Cinéma

Elles s’appellent Francine, Rosalie, Béatrice, Christel ou Marie-Virginie. Elles ont entre 20 et 65 ans et sont femmes de ménage, comme on dit. Elles préfèrent "aides-ménagères". Dans leur documentaire, qui rajoute un point d’interrogation au titre du roman de Zola, Gaëlle Hardy et Agnès Lejeune veulent rendre leur dignité à ces femmes qui, une ou deux fois par semaine, entrent dans l’intimité d’un million de familles belges. Depuis 2004 et l’introduction des titres-services, 165 000 femmes sont en effet sorties du travail au noir. De quoi en faire le second secteur professionnel en Belgique, après la construction.


Pourtant, en donnant la parole à huit aides-ménagères en région liégeoise, qui confient leurs joies et leurs peines dans l’exercice de leur métier, les documentaristes montrent combien ce système contribue à maintenir ces femmes dans une forme de précarité. Salaire minimal et temps partiel sont en effet le lot de ces travailleuses. Sans parler des cas de harcèlement sexuel ou des problèmes de santé liés à un travail répétitif pénible.
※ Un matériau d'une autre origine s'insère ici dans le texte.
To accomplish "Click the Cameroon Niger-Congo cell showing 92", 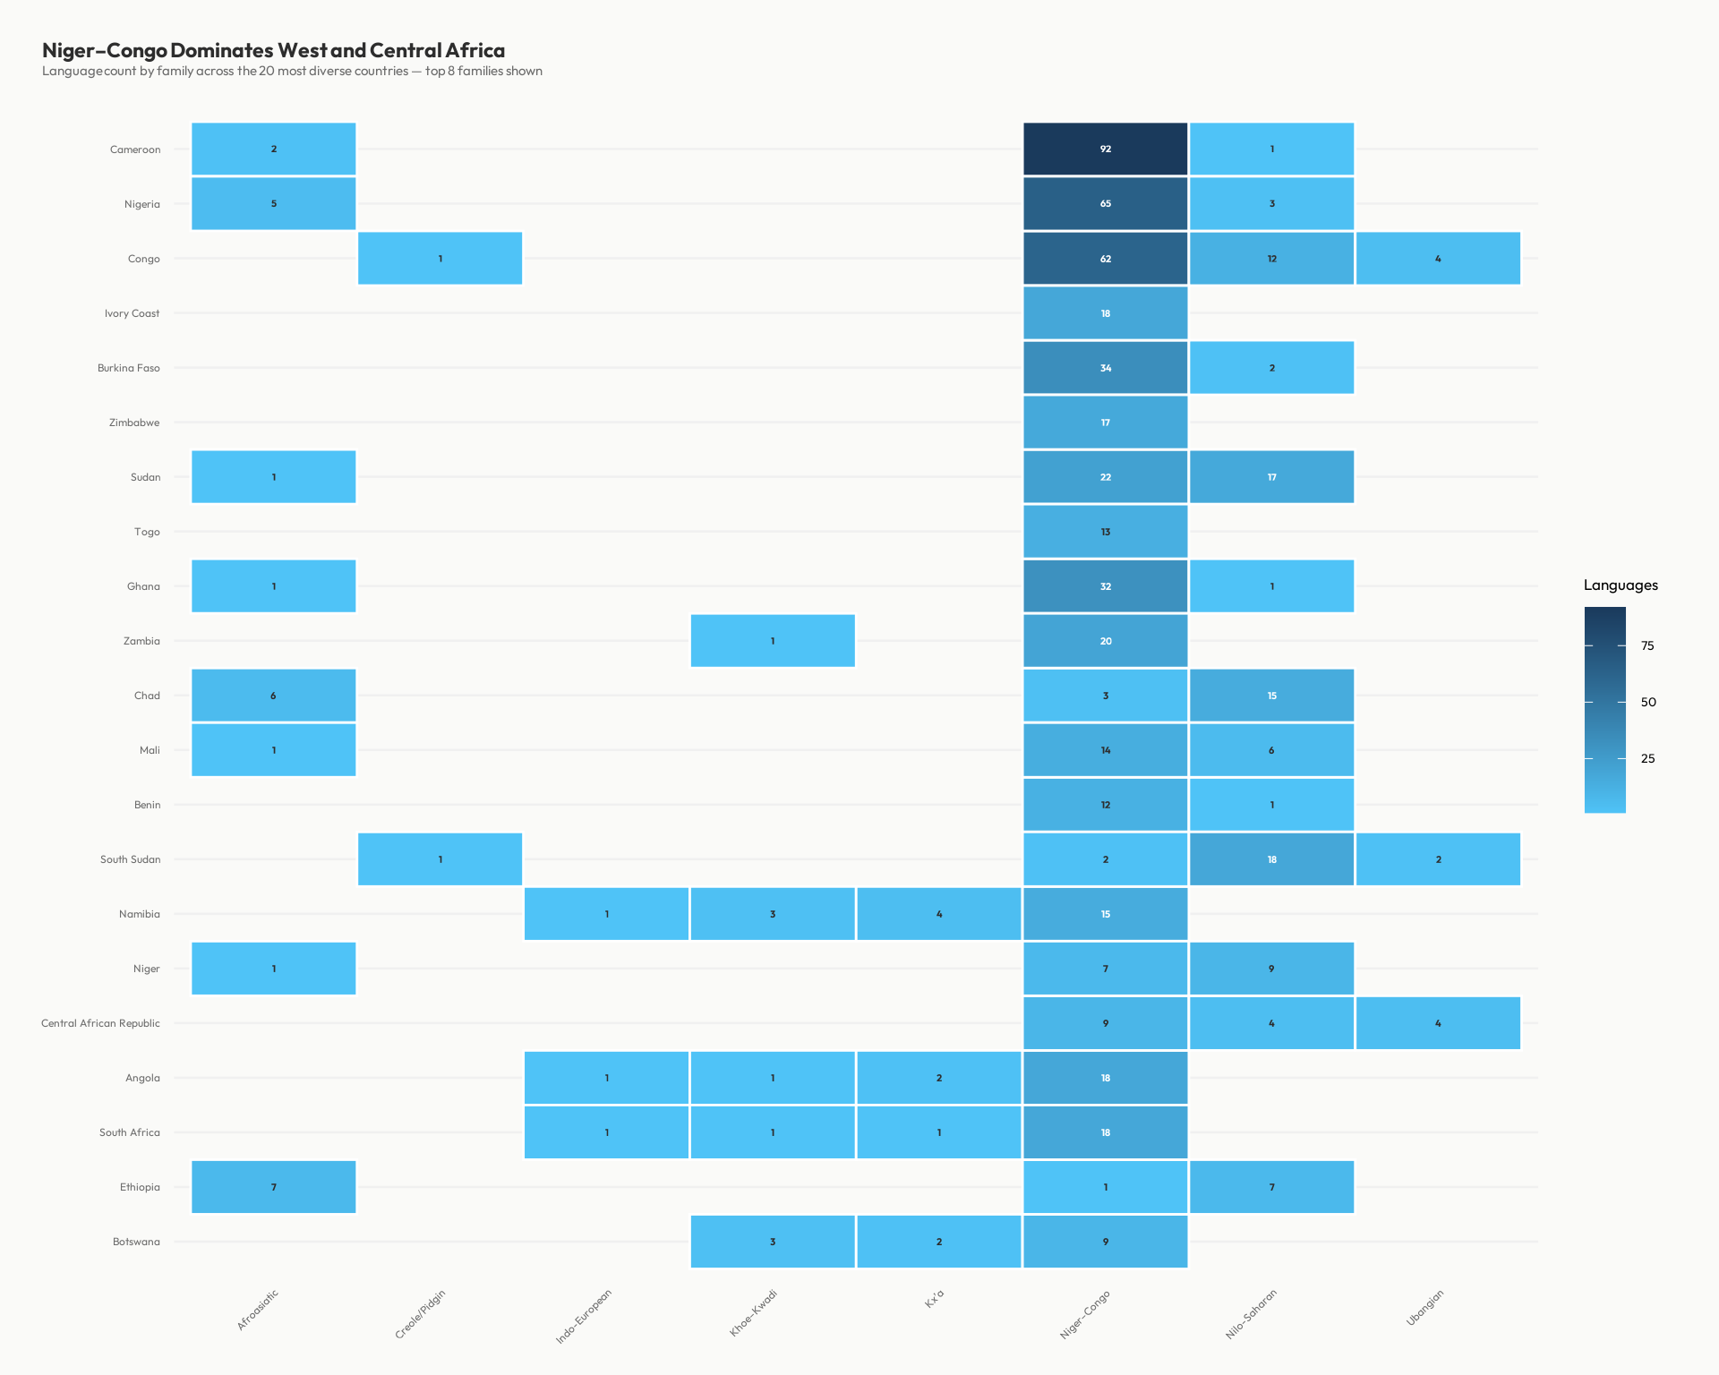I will (x=1105, y=149).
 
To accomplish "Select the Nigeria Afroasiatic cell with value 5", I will (x=273, y=203).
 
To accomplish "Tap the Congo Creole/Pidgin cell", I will (x=440, y=259).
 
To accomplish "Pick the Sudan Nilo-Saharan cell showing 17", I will (x=1271, y=477).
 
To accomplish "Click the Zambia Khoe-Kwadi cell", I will (x=772, y=641).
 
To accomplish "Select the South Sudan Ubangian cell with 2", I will (x=1438, y=859).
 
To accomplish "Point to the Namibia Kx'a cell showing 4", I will (x=938, y=914).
Mais ce dont elles souffrent le plus, c’est de la déconsidération pour leur métier. "Nettoyer, ça ne veut pas dire que les gens sont analphabètes ou ignorants. C’est un métier comme un autre…", explique l’une d’elle. Quand une autre raconte avoir parfois eu l’impression d’être "l’esclave du jour" dans telle famille…

En filmant ces femmes que l’on croise souvent sans les connaître vraiment, Au bonheur des dames ? force le spectateur à se poser la question de sa propre relation à sa "femme de ménage"… Et ce de façon très juste, en montrant ces femmes au travail de façon frontale, mais aussi, par moments, plus poétique. Comme lorsque Hardy et Lejeune filment, avec pudeur et respect, la danse gracieuse de Rosalie avec sa raclette…

Scénario & réalisation : Gaëlle Hardy et Agnès Lejeune. 1 h 08.